I think on reflection you might conclude that nursing school and the profession can be very xenophobic - in certain ways and for lack of a better term - and certain people tend to be left out in the cold for being different

you may already know this but Asperger's in females goes undiagnosed a lot of times . there are some books on this subject - " Asperger's in pink" comes to mind . although i have not read any books on the subject .

although Asperger's is not a diagnostic category anymore and its all classified as ASD . but some of your interests seem quite intense.

good luck with all of this . you seem like you have been lucky diabetes wise . i think when your only basis of comparison is people in the DOC it might not seem that way , but a lot of people dx'd as adolescents don't fair all that well and have a lot of complications 15 or so years in , and certainly can't boast such an uneventful pregnancy .

at the end of the day you are a pretty cool lady . i don't know the whole story behind your nursing journey , but I wish you luck if your decision is to continue down that path. as you may have realized you really have to go along to get along in nursing . and nursing as a profession and academic discipline is a cruel mistress .

Anonymous said...

the little girl in the first pic reminds me of you in terms of appearance

HVS said...

Anonymous, I don't think that I look "like that" per say..and its one individual out of many who have this.
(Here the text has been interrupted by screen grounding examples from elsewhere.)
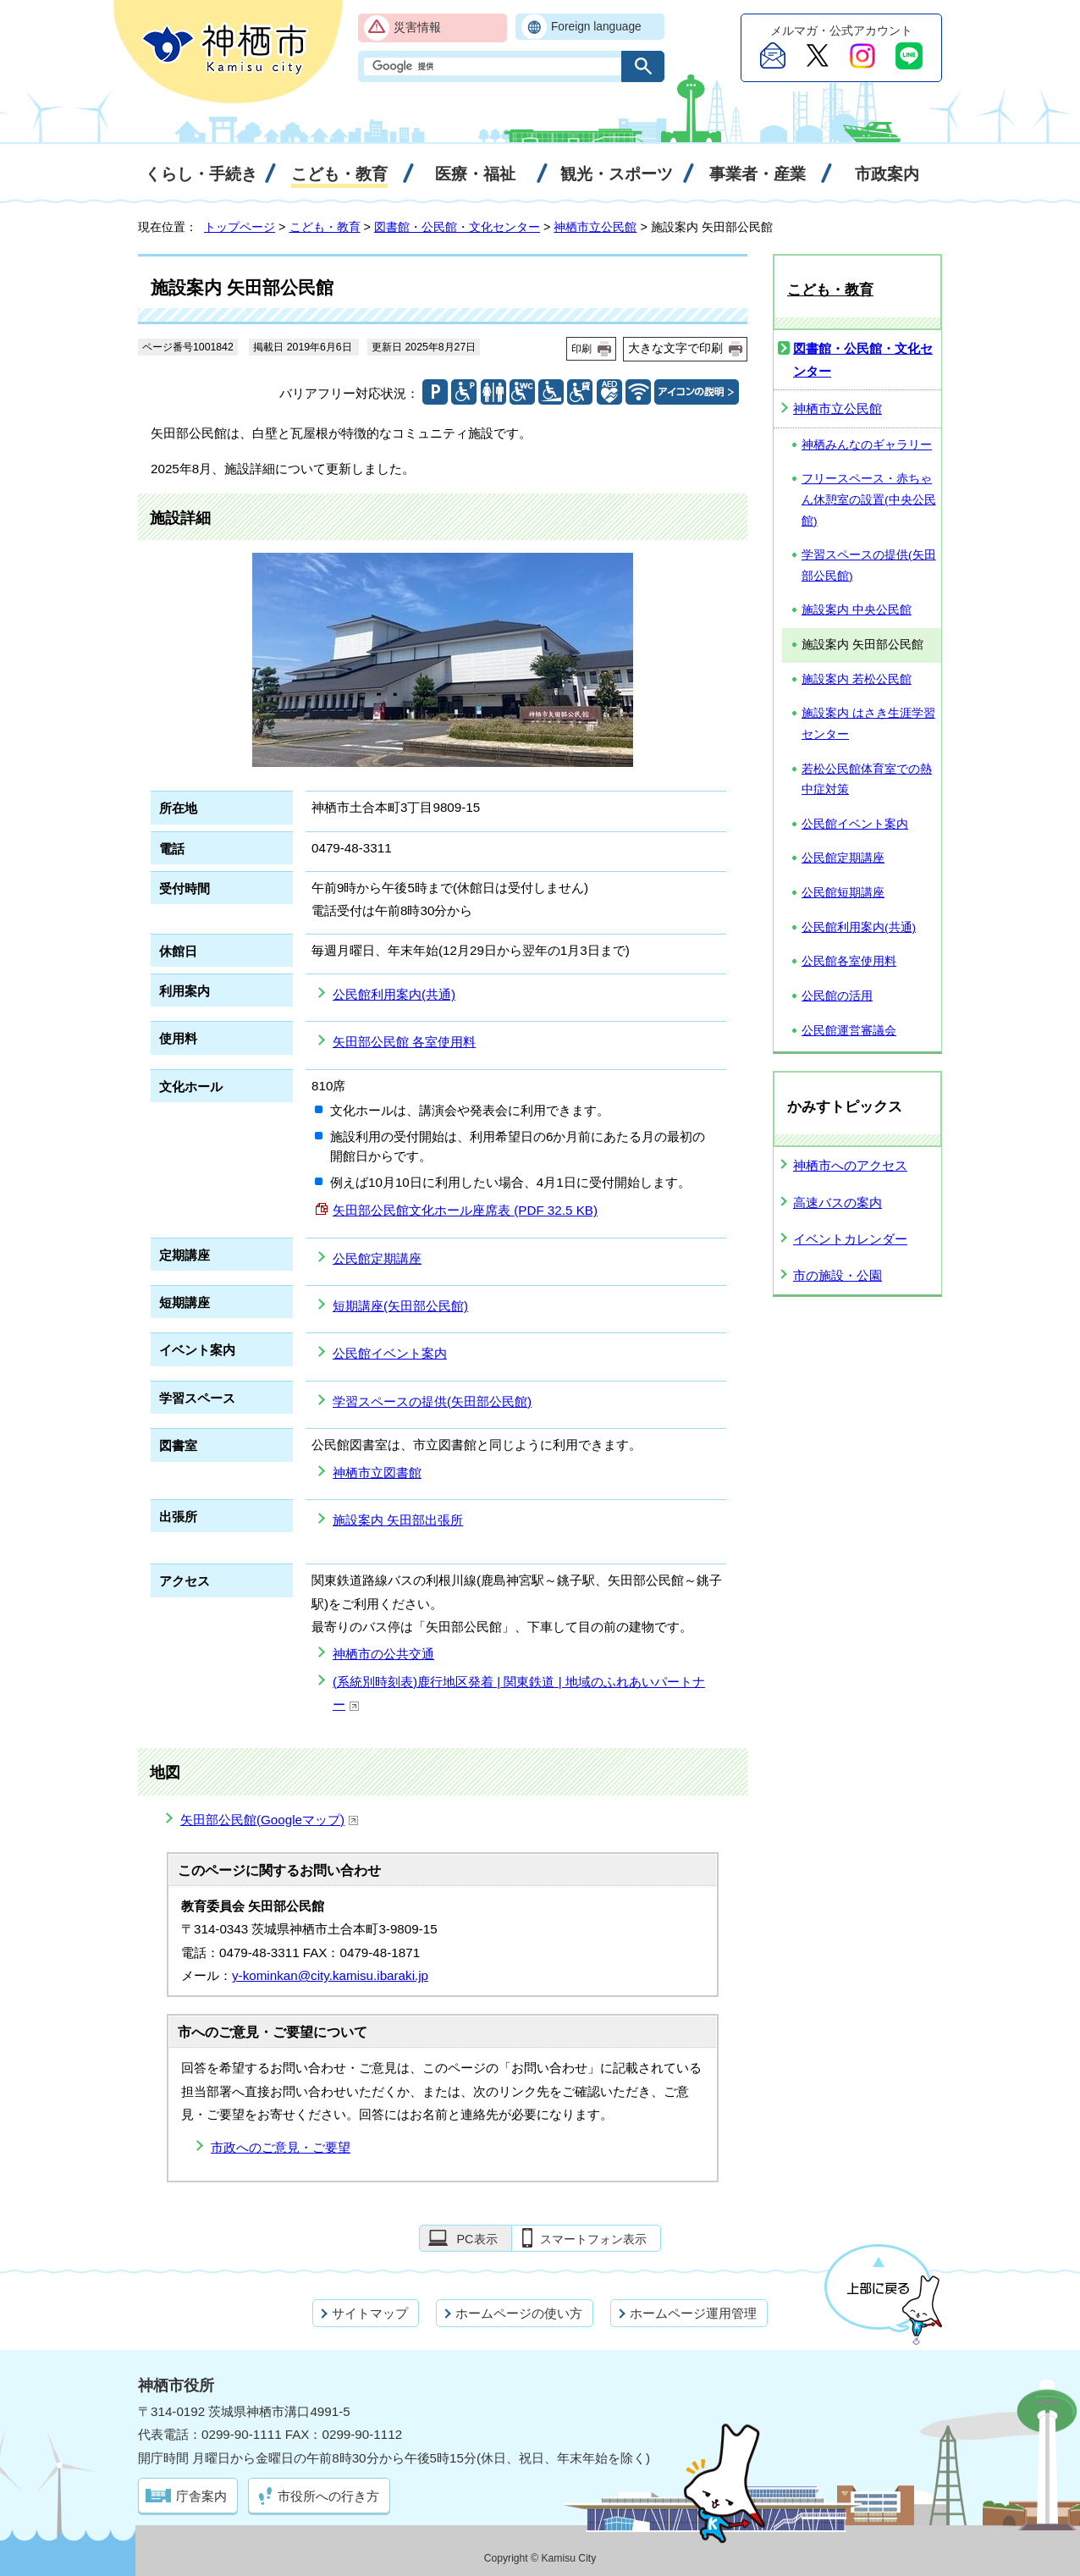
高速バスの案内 (837, 1202)
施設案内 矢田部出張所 (398, 1520)
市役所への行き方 (328, 2496)
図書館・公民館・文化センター (457, 227)
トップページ (239, 227)
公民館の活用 (837, 996)
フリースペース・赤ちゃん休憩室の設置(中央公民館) (869, 499)
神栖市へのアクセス (850, 1165)
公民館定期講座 (377, 1258)
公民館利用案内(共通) (394, 994)
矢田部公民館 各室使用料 (404, 1041)
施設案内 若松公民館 (857, 679)
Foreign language (596, 26)
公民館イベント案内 (390, 1353)
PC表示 (476, 2239)
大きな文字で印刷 (675, 348)
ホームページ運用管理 (693, 2313)
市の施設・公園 (837, 1275)
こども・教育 (325, 227)
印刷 (581, 349)
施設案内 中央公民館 (857, 610)
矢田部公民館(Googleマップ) (269, 1819)
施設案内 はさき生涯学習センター (868, 724)
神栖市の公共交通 (383, 1654)
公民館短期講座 (843, 892)
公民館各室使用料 (849, 961)
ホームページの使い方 (518, 2313)
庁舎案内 (201, 2496)
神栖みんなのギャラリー (867, 445)
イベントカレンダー (850, 1239)
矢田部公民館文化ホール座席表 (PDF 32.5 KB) (465, 1210)
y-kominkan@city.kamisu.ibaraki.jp (330, 1975)
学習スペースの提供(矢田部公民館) (432, 1401)
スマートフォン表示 (593, 2239)
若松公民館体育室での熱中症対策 (867, 780)
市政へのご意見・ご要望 (280, 2147)
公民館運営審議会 (849, 1030)
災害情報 (417, 27)
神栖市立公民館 (595, 227)
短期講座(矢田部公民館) (400, 1306)
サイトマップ (370, 2313)
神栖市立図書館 (377, 1472)
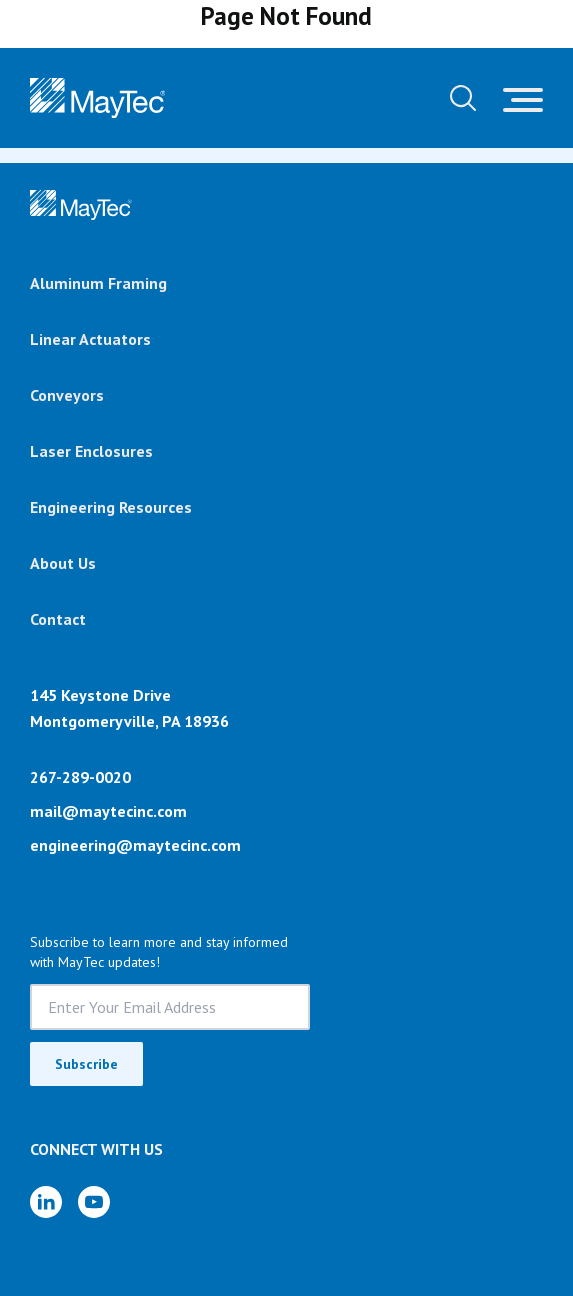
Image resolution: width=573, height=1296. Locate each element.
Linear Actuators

This being the Internet,I may come off as a certain way and its not entirely representative of who I am. I really don't think I have autism or Aspbergers but yes I have always been the introverted,prefers little social interaction type. Maybe in some respects I am socially inept,but that has to do with a sheltered childhood(homeschooled all 12 grades) in a very controlled environment. Not that that was a bad thing,but there were (and are)things that I had to learn. Having been homeschooled,there wasn't so much empathesis on "there might be an issue,let's test" more like "they are just delayed,they'll catch up" plus there was no money for testing/special services anyway. As a homeschool kid the only school interaction was once a year when we took standardized testing. I honestly don't know if I have autism (any things possible),as an introverted adult in an extroverted world I do prefer to have a few good friends vs many. Thank you for your input.
My a1cs have been 6.5- 9.3. Not stellar,but not the kind that breed horrible immeadiete complications. I guess there has been some luck involved (or protective genes) because the complication I got certainly could have showed up before now.

Scott K. Johnson said...

Always a sister to me, H. Sending lots of love and hugs.